山陽立地・つれづれDEEP

10年にわたって書き散らかした事々を、この際一か所にまとめた

11月11日林謙三宛の手紙

前日林に手紙を認めているにも関わらず、翌11日龍馬は永井との面談の後、またまた林にその内容と感想を書き送っている。
永井は龍馬を「後藤よりも一層高大にて、説くところ面白し」と高く評価していた。
龍馬はこの日もその永井とあって、徳川の天下を「お気の毒とも言葉に尽く死申されず」と惻隠の心を記し、なお永井を「ヒタ同心」とまで書き記している。
その書状の最後の言葉は偶然か故意か意味深い。「大兄御事も今暫く命を御大事になされたく、実は為すべきの時今にて御座候」とまるで自分自身に言い聞かすが如く「やがて方向を定め、修羅か極楽かにお供申すベく存知奉り候」と結ぶ。まるで己の運命を占うかのように。

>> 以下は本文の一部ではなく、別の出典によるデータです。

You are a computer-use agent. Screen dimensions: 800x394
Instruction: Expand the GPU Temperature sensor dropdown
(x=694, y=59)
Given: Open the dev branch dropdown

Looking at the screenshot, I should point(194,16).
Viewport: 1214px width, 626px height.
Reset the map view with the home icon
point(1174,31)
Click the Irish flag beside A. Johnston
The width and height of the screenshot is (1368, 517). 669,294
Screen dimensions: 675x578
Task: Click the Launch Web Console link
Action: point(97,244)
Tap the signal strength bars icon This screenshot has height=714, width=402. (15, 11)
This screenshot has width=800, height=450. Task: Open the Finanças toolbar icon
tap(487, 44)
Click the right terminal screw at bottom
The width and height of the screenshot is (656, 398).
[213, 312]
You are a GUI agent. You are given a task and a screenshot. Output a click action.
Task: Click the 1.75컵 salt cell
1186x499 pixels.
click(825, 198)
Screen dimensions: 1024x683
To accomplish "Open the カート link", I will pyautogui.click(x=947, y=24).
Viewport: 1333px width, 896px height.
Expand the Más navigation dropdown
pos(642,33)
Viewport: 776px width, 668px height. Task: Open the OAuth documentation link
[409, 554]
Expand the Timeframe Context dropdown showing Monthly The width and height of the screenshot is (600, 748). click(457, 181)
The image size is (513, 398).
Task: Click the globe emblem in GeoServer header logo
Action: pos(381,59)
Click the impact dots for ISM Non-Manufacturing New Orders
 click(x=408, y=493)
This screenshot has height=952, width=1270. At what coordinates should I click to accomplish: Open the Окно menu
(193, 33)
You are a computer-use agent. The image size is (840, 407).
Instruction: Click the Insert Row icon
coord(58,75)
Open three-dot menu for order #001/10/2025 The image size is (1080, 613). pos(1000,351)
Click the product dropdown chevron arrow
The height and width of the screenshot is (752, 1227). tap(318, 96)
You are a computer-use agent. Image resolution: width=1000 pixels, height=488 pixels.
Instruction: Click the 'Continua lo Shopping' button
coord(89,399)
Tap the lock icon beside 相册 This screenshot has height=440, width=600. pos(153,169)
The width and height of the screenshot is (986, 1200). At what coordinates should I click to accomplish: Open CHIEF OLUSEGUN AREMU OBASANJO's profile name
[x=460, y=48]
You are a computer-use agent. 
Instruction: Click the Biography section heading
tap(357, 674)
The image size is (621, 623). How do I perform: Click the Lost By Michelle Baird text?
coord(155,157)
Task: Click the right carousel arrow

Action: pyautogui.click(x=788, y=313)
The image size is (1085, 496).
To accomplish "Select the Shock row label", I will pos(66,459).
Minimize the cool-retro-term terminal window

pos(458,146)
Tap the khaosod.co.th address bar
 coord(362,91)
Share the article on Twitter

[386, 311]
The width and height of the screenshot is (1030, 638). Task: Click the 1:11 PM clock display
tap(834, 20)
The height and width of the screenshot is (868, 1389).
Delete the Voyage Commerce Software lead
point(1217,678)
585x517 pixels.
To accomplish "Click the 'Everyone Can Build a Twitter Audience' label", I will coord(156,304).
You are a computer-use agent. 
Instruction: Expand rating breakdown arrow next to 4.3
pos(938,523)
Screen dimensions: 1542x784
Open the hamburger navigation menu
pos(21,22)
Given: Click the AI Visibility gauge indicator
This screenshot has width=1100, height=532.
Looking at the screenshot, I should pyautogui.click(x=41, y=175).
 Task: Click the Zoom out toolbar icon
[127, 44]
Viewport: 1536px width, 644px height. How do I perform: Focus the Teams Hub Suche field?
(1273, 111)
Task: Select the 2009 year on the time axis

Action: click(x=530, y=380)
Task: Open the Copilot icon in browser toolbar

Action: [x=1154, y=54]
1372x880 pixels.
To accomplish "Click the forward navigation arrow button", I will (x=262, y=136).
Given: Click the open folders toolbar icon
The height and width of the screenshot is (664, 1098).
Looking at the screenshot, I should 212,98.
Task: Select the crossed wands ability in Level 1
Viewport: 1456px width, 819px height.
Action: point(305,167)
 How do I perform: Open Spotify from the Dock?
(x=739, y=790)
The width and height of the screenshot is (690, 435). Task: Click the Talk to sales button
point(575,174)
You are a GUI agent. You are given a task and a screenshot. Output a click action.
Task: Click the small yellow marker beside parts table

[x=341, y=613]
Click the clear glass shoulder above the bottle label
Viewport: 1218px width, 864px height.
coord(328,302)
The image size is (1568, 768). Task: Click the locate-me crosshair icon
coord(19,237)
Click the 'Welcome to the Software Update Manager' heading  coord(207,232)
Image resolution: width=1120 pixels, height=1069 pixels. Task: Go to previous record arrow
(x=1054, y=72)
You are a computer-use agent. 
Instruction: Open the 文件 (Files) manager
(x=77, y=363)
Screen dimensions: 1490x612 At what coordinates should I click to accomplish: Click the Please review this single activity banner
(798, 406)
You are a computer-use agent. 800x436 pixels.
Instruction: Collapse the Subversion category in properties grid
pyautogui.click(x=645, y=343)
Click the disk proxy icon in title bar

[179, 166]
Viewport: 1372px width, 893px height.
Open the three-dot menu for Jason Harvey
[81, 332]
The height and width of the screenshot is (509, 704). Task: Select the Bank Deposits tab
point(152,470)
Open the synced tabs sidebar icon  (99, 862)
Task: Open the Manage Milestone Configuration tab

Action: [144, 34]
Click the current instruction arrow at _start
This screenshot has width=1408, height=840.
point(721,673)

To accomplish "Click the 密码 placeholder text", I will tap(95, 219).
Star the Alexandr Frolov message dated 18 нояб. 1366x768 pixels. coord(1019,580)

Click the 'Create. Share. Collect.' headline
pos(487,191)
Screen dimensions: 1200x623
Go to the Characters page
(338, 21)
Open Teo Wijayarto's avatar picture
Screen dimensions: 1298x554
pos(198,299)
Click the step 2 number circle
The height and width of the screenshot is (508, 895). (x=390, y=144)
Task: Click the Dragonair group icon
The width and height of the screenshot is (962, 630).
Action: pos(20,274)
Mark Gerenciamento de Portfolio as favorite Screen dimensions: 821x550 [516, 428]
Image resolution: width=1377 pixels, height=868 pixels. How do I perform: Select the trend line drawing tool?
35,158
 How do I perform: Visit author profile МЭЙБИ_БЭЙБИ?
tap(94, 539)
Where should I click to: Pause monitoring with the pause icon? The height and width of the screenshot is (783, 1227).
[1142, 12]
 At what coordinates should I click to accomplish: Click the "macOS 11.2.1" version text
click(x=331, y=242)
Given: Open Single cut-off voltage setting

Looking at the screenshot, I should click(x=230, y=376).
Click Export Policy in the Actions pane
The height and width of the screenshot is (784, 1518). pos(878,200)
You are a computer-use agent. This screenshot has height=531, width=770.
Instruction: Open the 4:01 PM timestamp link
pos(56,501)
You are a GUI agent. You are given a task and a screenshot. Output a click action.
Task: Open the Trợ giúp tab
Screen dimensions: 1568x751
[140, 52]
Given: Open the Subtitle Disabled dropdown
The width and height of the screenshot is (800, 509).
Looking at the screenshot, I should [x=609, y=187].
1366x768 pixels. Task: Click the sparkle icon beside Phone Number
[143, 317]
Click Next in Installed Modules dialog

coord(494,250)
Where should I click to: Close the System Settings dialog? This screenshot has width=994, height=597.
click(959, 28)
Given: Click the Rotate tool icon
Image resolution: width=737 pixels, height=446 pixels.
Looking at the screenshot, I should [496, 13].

この龍馬の最後の手紙に何事か感じたのか、林は暗殺の前日11月15日に大坂を発って16日未明京都に入り近江屋を訪れる。
そこは凶行直後の現場であって、そののちこの修羅場の様を文書に残している。

「処〃ニ血痕ノ足跡ヲ認ム。余ハ坂本氏ノ安否ヲ正サント、覚エズ階上ニ突進シ、氏ノ室ニ入ルヤ、氏ハ抜刀ノママ流血淋漓ノ中ニ斃ル。眼ヲ次室ニ転ズレバ石川清之助(中岡慎太郎)半死半生ノ間ニ苦悶セリ。又隣室ニ従僕声ヲ放ツテ苦悶シツツアリ。其背部ニ大傷ヲ見ル。既ニ絶命ニ近シ」〔林謙三自記「犬尿略記」より]

某日、3人の遺体を鳥野辺に埋葬する。